Data for locating visible targets:
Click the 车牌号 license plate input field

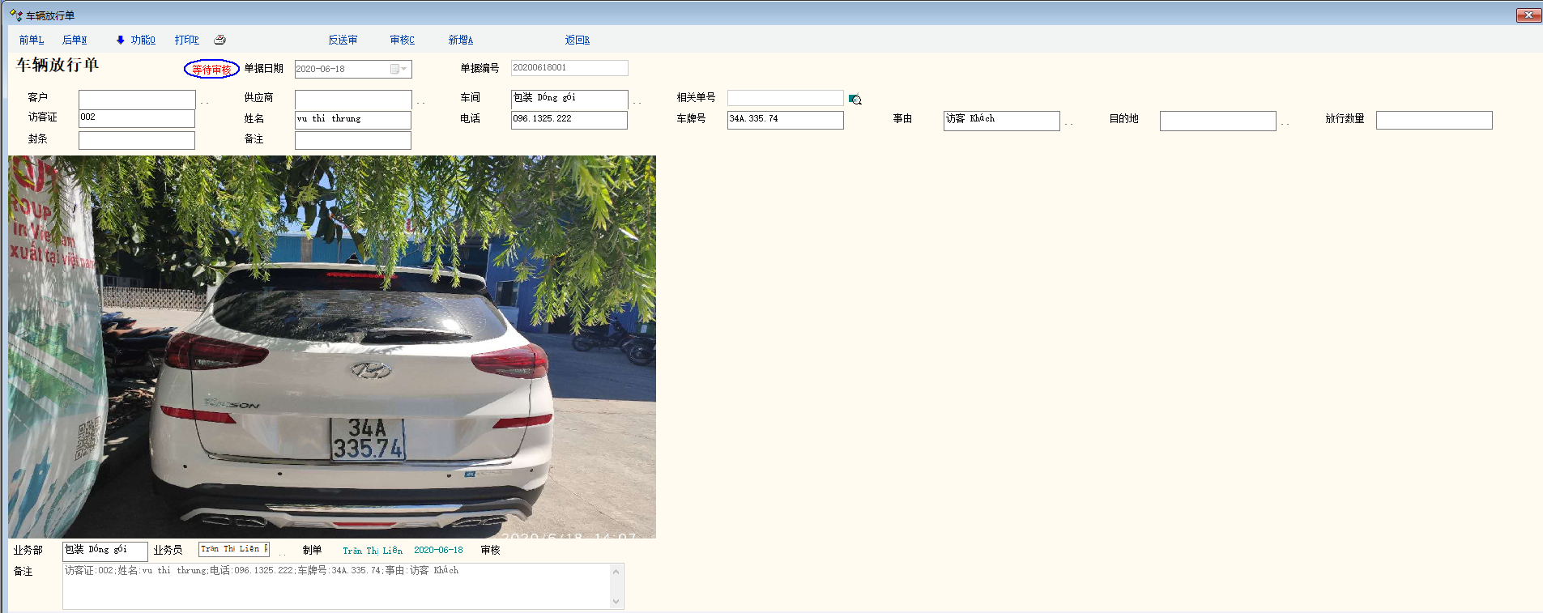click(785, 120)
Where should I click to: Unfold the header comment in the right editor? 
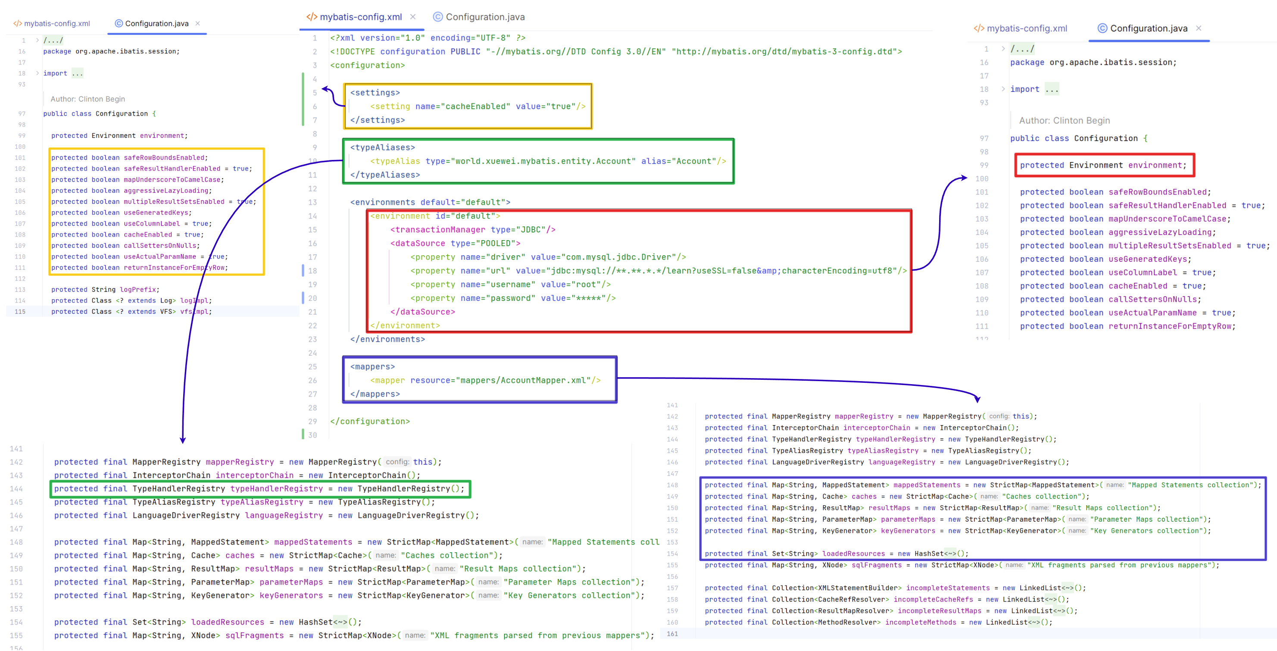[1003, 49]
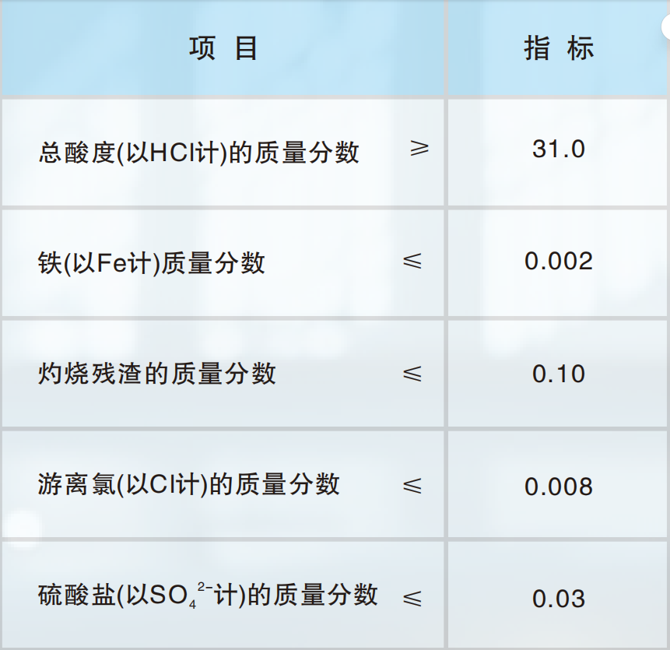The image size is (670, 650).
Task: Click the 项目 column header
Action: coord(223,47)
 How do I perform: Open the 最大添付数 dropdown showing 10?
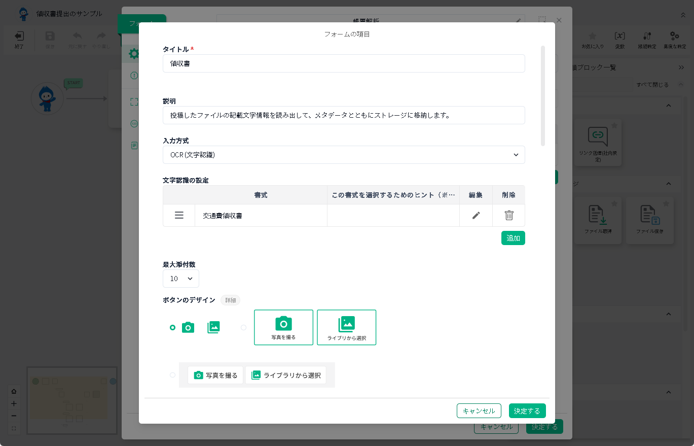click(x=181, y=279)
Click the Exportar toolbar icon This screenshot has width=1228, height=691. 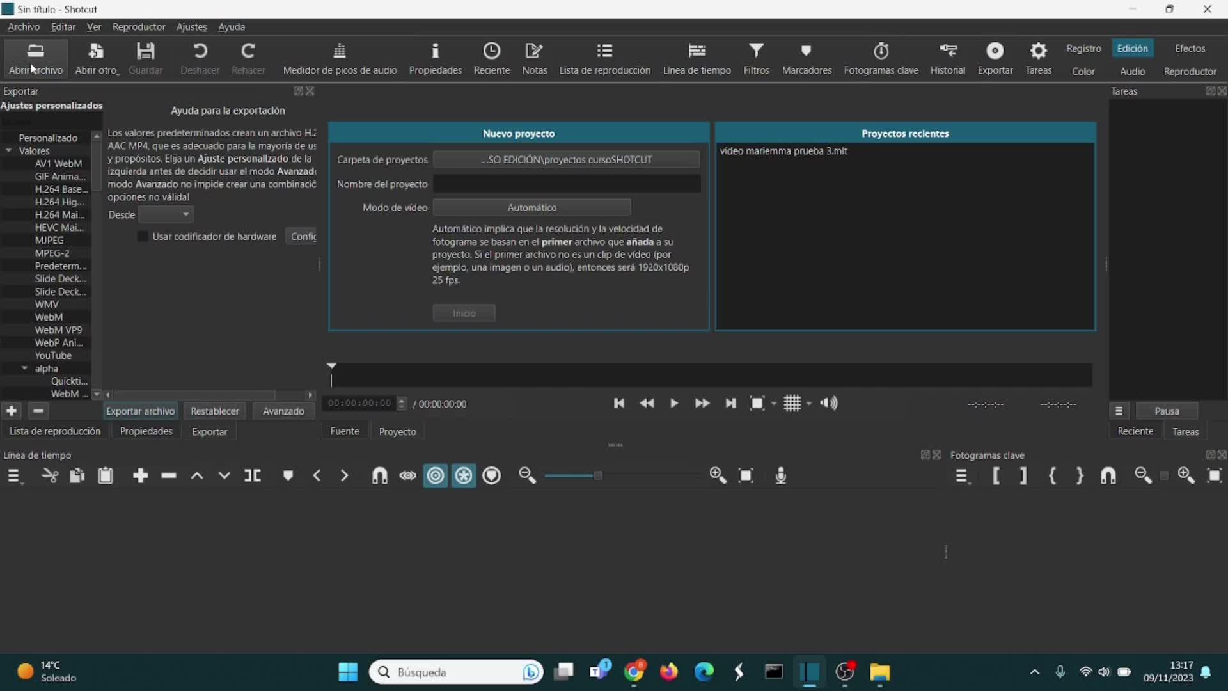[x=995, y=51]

### Required task:
Render the items, from the first line through the line containing "Action: coord(223,47)", as a Markdown table with the columns Row and Line. Skip blank lines, and leave the pictures out.

### Task result:
| Row | Line |
|---|---|
| 1 | Click the 车牌号 license plate input field |
| 2 | click(785, 120) |
| 3 | Where should I click to: Unfold the header comment in the right editor?  |
| 4 | [1003, 49] |
| 5 | The image size is (670, 650). |
| 6 | Task: Click the 项目 column header |
| 7 | Action: coord(223,47) |